Über den nördlichen Landkreis Karlsruhe ist ein Tornado hinweggezogen. Er hat eine Schneise der Verwüstung hinterlassen. Es gibt viele Verletzte, Straßen und Eisenbahnverkehr sind teilweise blockiert, das Stromnetz beschädigt, Keller überflutet. In den beteiligten Städten und Gemeinden des Landkreises (Bad Schönborn, Bruchsal, Forst, Ubstadt-Weiher, Oberhausen-Rheinhausen, Philippsburg, Kraichtal und Östringen) gehen von Bränden weitere Gefahren aus - Szenarien der Katastrophenschutzübung, die am Samstag, 11. Oktober, die Rettungskräfte im Kreis mobilisierte. „Rund 650 Leute waren im ganzen Landkreis im Einsatz“, erläuterte der stellvertretende Kreisbrandmeister Klaus Mayer. Ihm oblag auch die Einsatzleitung der Übung.

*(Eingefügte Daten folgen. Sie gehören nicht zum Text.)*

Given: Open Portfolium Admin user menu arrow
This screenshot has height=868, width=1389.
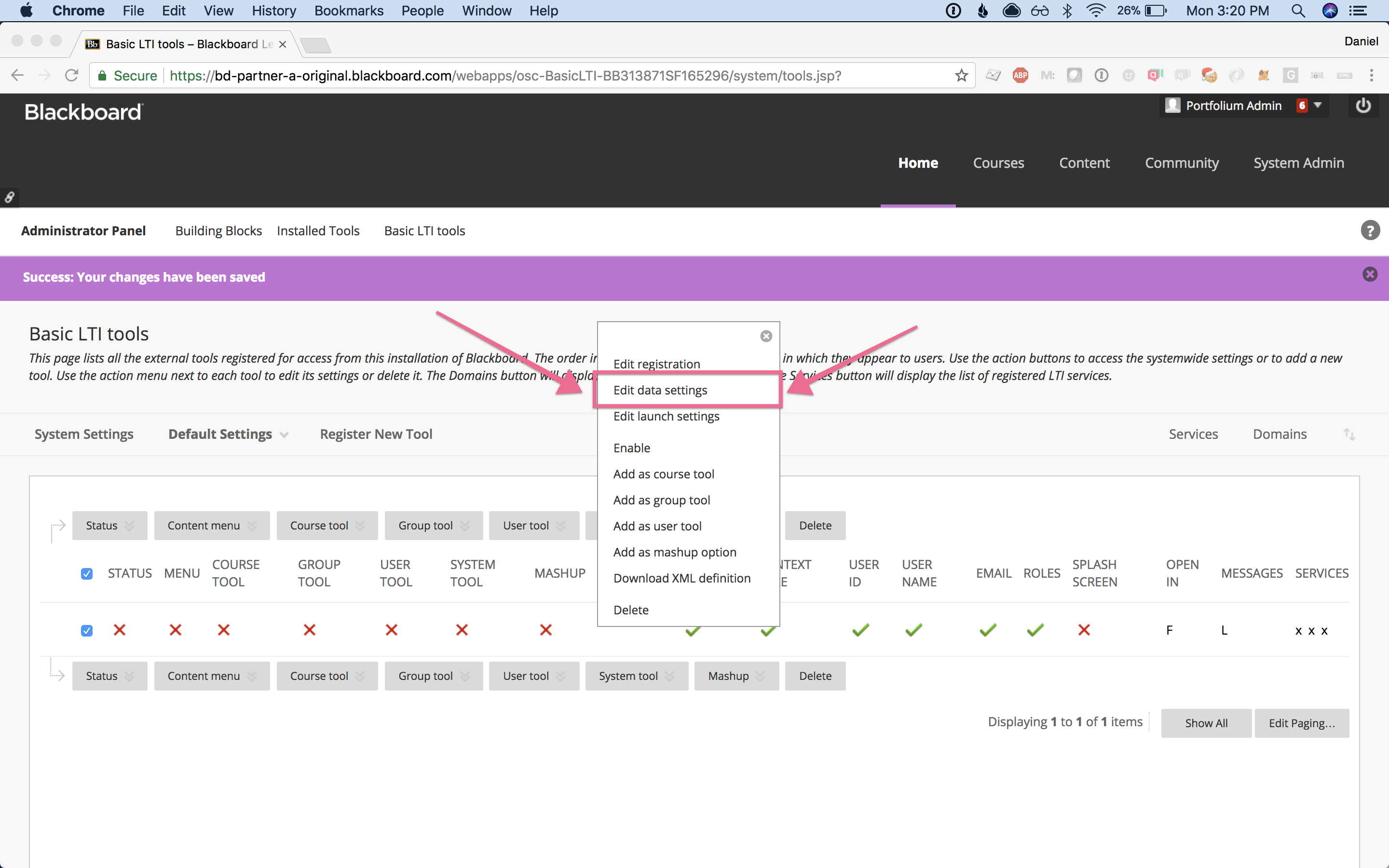Looking at the screenshot, I should pos(1318,106).
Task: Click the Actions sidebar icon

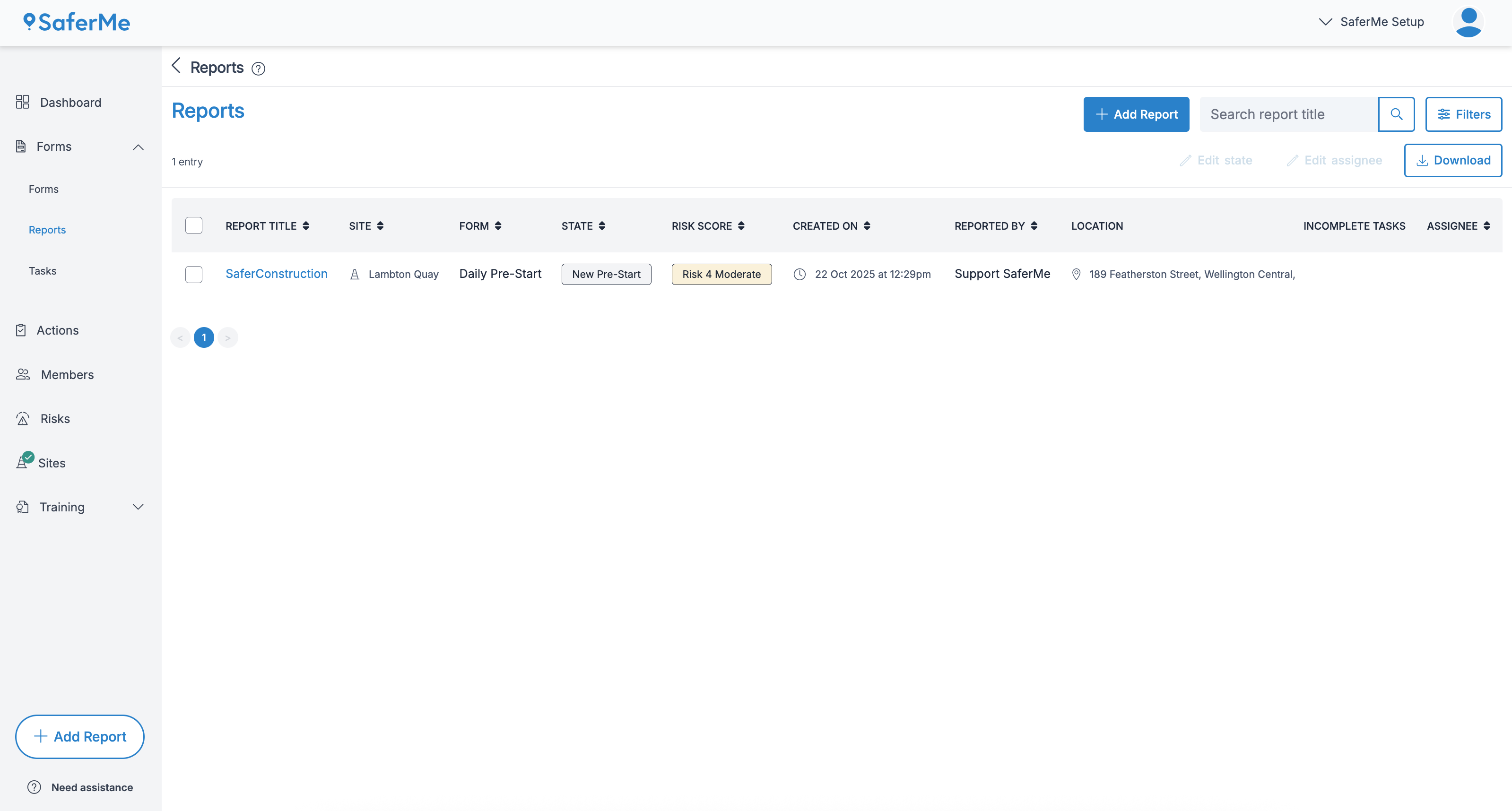Action: [22, 330]
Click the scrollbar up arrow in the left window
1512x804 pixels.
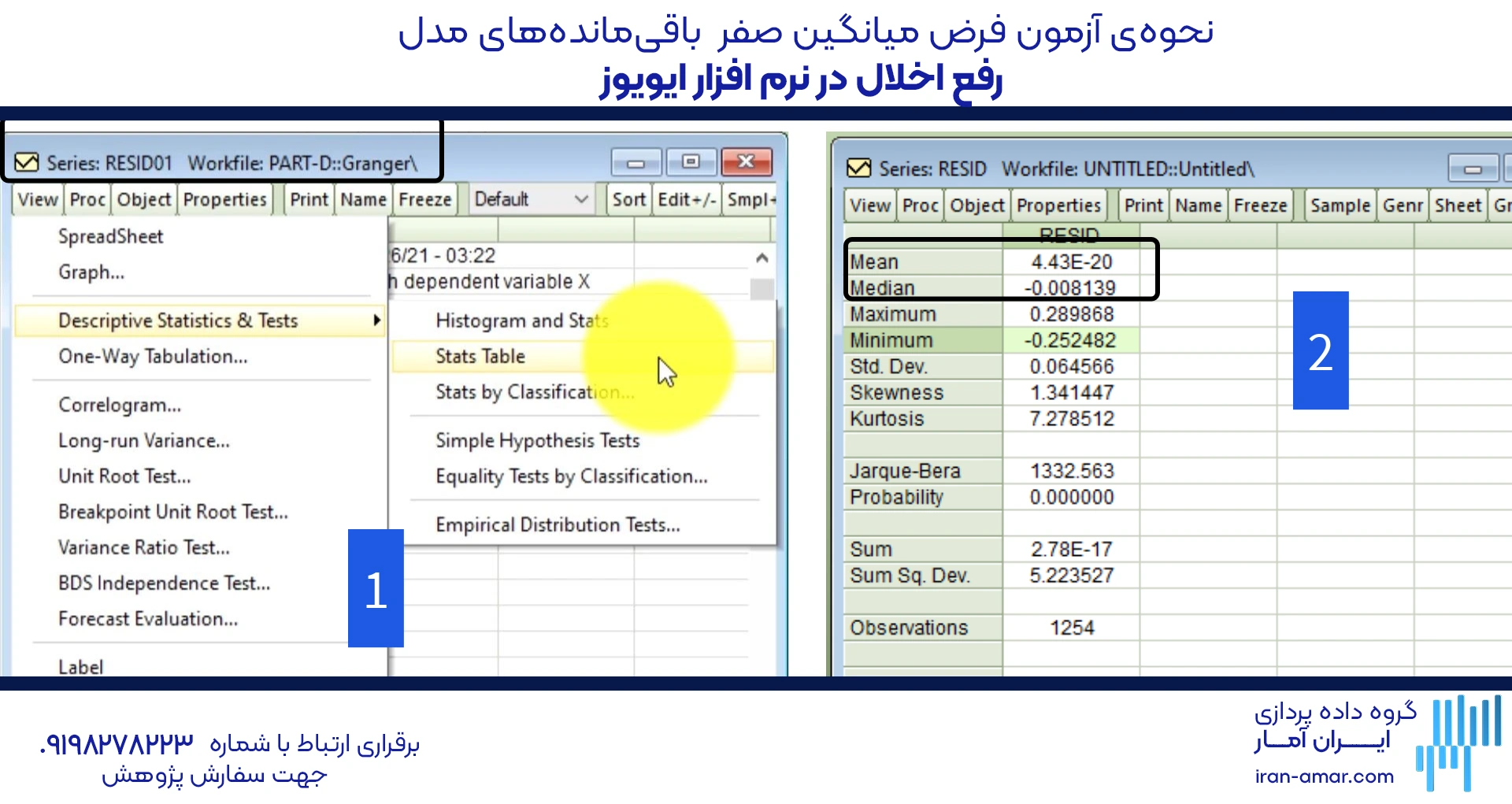point(761,256)
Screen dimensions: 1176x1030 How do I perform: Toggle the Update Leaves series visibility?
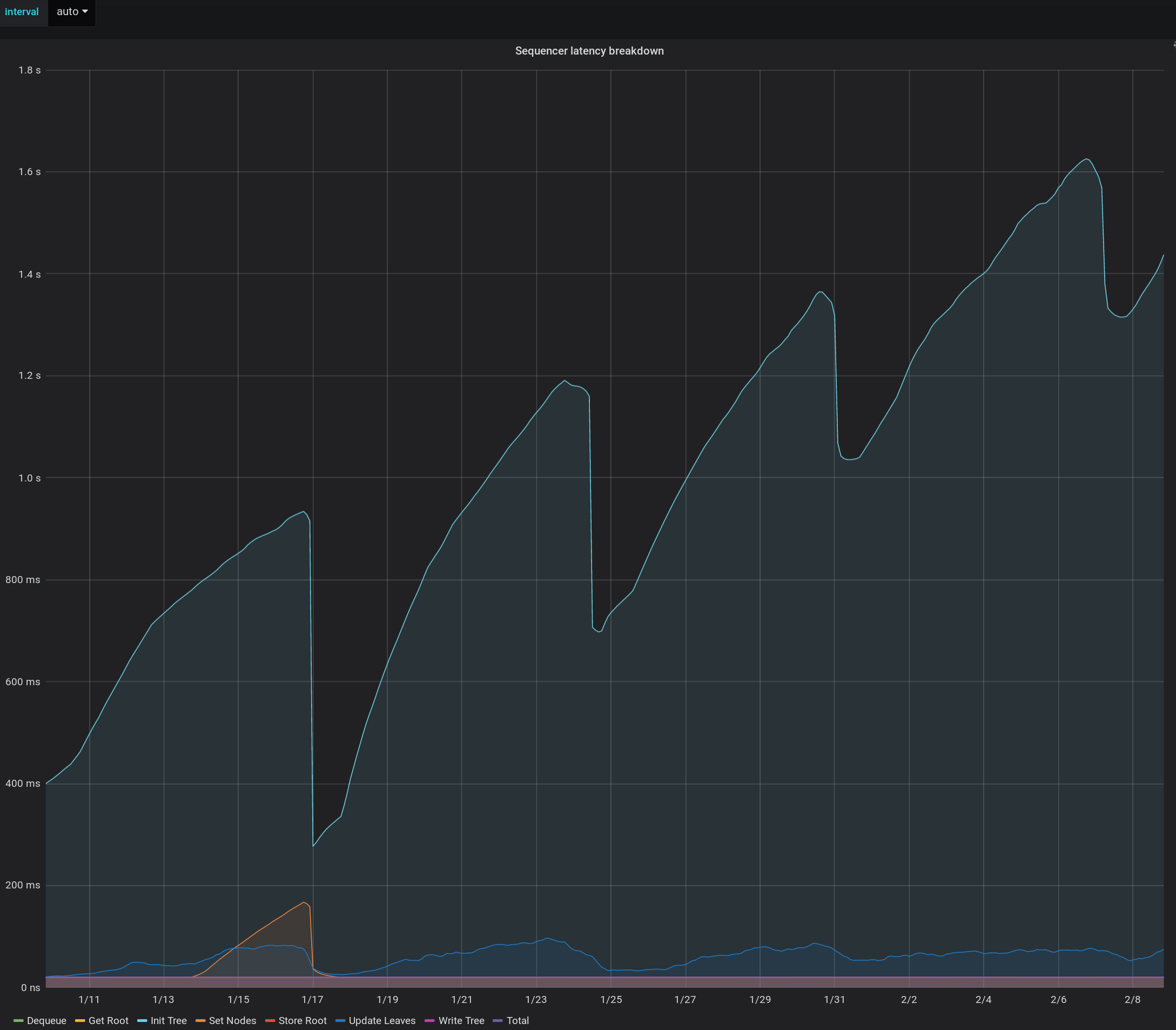(x=381, y=1020)
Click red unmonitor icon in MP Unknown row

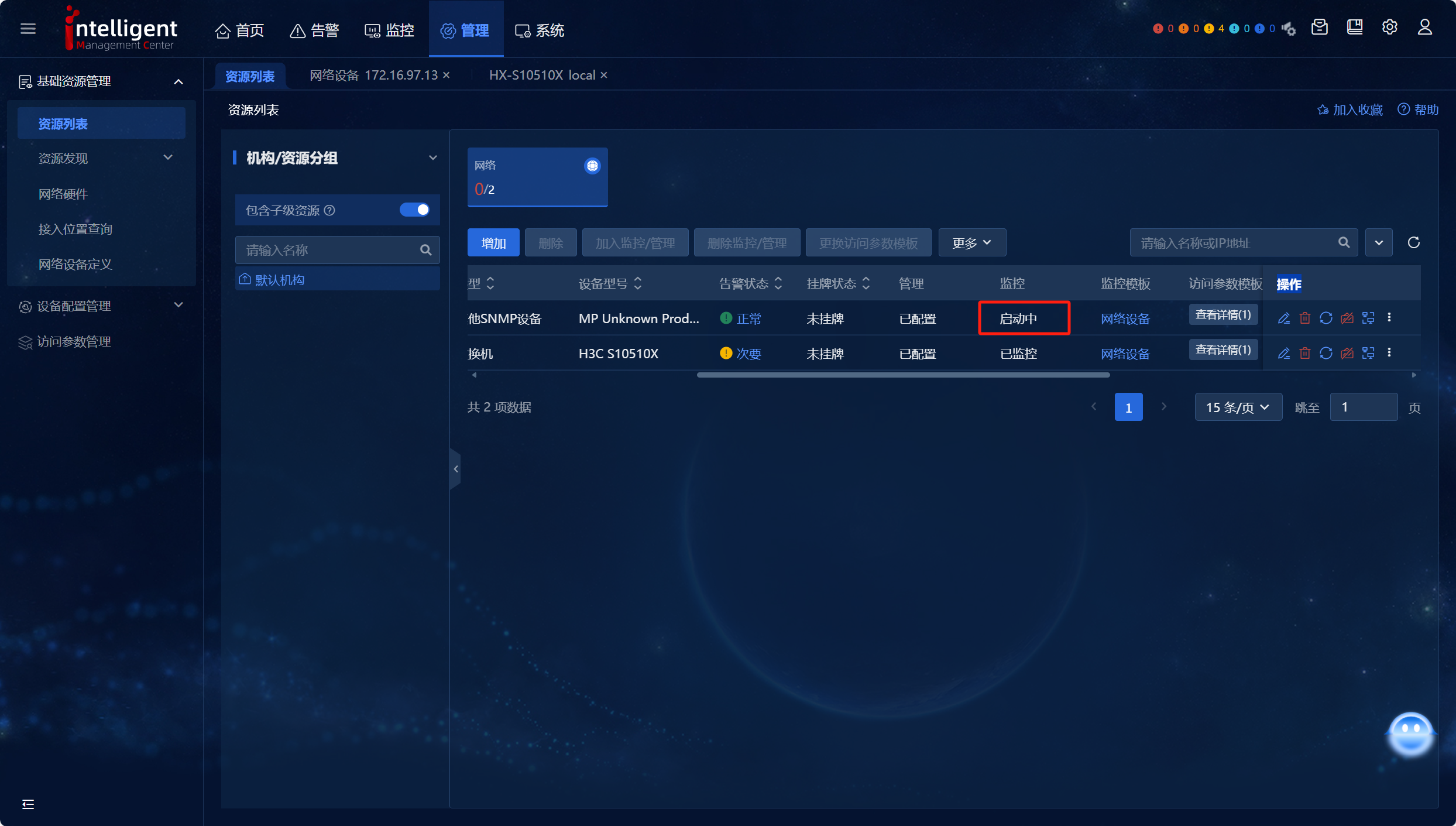[1347, 318]
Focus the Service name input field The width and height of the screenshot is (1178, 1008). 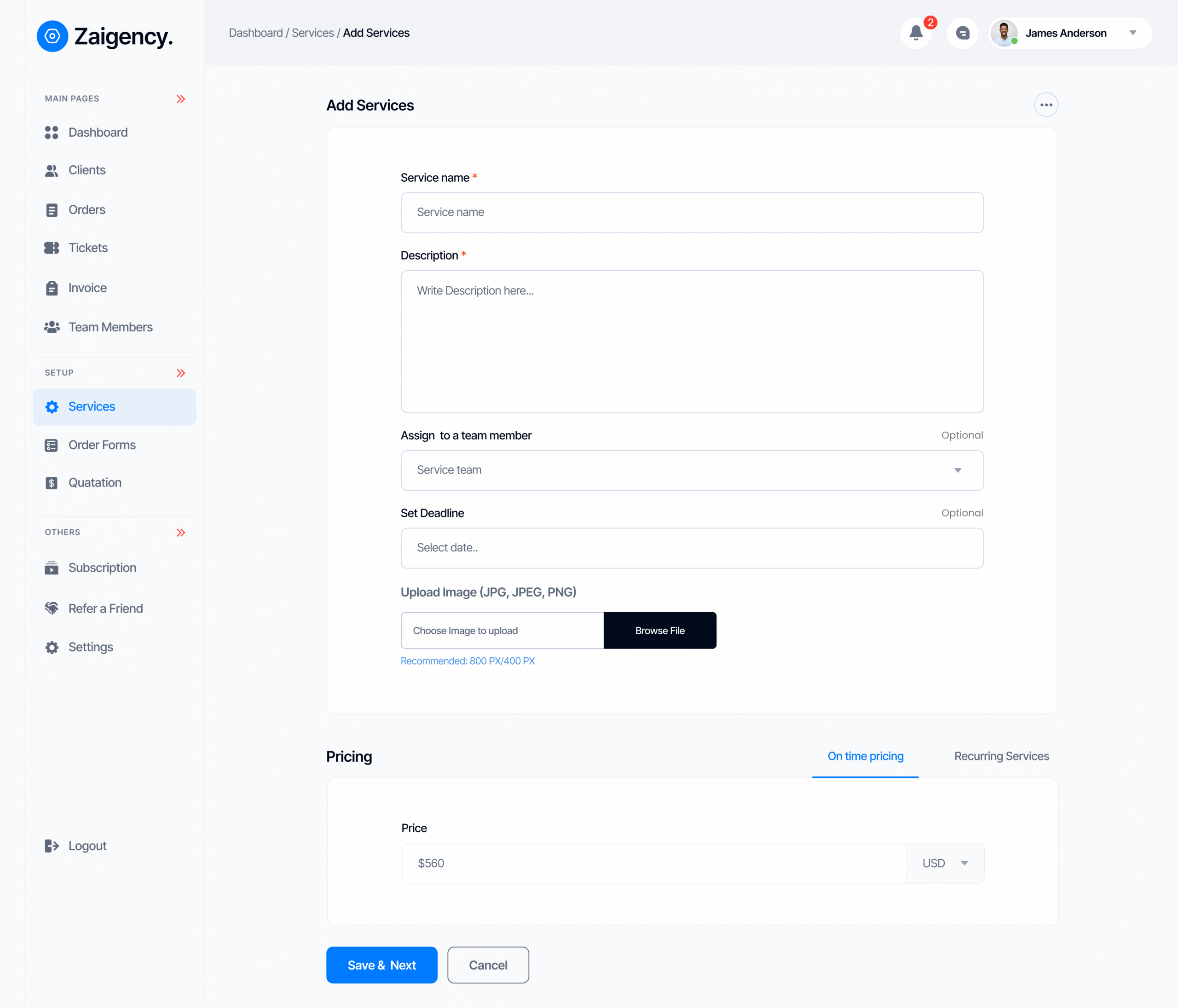coord(692,213)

Die Lagedienstführung in der Feuerwehrleitstelle im Landratsamt Karlsruhe hatte Jürgen Bordt übernommen.Mit den Kollegen aus dem Führungsstab, die die Arbeit von Feuerwehren, DLRG, DRK, Polizei, Bundeswehr und Technischem Hilfswerk koordinierten, zog er zur Übung in die Räumlichkeiten des Landratsamtes Karlsruhe. Dort übernahm auch die Feuerwehrleitstelle eine zentrale Rolle. „Was genau passieren wird, wissen wir nicht“, kommentierte Kreisbrandmeister Thomas Hauck. Er betreute die geladenen Gäste - darunter Landrat Dr. Christoph Schnaudigel, Erster Landesbeamter Ralph Schlusche, Bezirkskreisbrandmeister Link und Bürgermeister Ulrich Hintermayer, die sich einen Überblick über die Lage der Großübung verschaffen konnten. Ziel der Übung sei es, so Hauck, das Zusammenspiel der Rettungs- und Hilfsteams unter realen Bedingungen zum ersten Mal durch rechnergestützte Stabsarbeit zu trainieren. „Der Landkreis Karlsruhe ist hier Pilotprojekt“, ergänzte der Kreisbrandmeister. Das ganze Geschehen werde protokolliert und später ausgewertet, so Hauck. Weiteres Ziel der Übung sei es, die Zusammenarbeit zwischen Führungsstab und Verwaltungsstab auf Landkreisebene sowie die Zusammenarbeit zwischen Feuerwehr und Leitungsgruppe auf Gemeindeebene zu üben. Für die Bürger gab es durch die Katastrophenschutzübung keine Beeinträchtigungen. Der Brandschutz war auch in allen Landkreiskommunen während der Übung gewährleistet. Dass das Szenario einer Tornadokatastrophe entwickelt wurde, überraschte Landrat Dr. Christoph Schnaudigel nicht: „Vor dem Hintergrund des drohenden Klimawandels ist das nicht abwegig.“ Er dankte allen Einsatzkräften für ihr Engagement und ist zuversichtlich, dass auch im Ernstfall alle Hand in Hand arbeiten werden.